How can I unflag the flag again, when my logic checks settings and my variable $break_with_error becomes true?

$flagging->unflag($flag_machine_name, $entity_nid);

throws me an PHP error.

Update:

My intention was the following:

I use the flag here as a substitute for a link/button to trigger the "business logic" checks and to give the user a additional role with more privileges if the checks are passed.

In my opinion it's a easy way to quickly have a link/button in multiple variants (e.g. in a view or as a field in user account). Another advantage is, that other people (in my case sales team or other admins) see the business logic checks have performed already when the user entity is flagged.
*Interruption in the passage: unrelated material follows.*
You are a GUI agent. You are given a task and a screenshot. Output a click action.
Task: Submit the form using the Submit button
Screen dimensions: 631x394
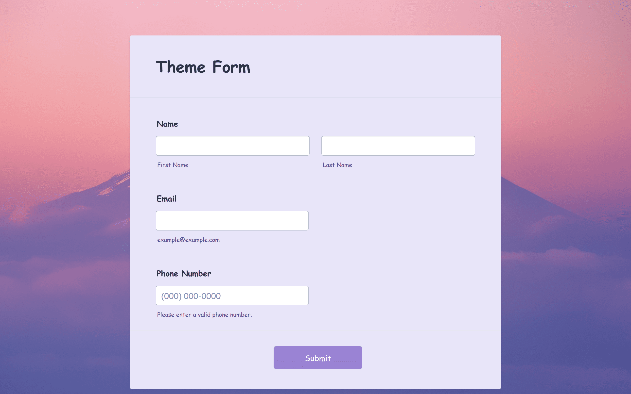click(x=318, y=358)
But in case the logic checks are failing, the user entity should unflagged again.

For other opportunities to have a "business logic trigger" I'm open and thankful of course. 🙂

3
  • 1
    What PHP error is thrown? – sonfd Jan 16 at 3:03
  • Does this answer your question? How can I flag content programmatically? – sonfd Jan 16 at 3:35
  • @Patrick Kenny is right, this is the wrong way to solve the problem. You should make it impossible for the flag to be set if your conditions aren't met, rather than undo things after they already happen. – sonfd Jan 16 at 3:40
3

I'm guessing the problem is that in the onFlag event, the flag is still being created, so it can't be unflagged because it hasn't been fully saved yet.

But I think the bigger problem is that your code has a logic error-- validation should happen before the action, not after the action.
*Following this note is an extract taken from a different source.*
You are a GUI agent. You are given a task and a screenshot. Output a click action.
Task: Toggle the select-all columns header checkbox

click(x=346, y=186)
It looks like you are trying to do this:

  1. When a user is flagged,
  2. check if the flag meets certain "unflag" conditions,
  3. if the conditions are met, unflag the user.

However, validation in Drupal usually is applied before something happens, not after. Validation is not supposed to be a kill switch to stop a problem; you should stop the problem before it happens.

One reason to stop the problem before it happens is that you later may add code that does something when a node is flagged (for example, in hook_entity_insert()); in such a case, you would also have to undo the code in your flag event subscriber.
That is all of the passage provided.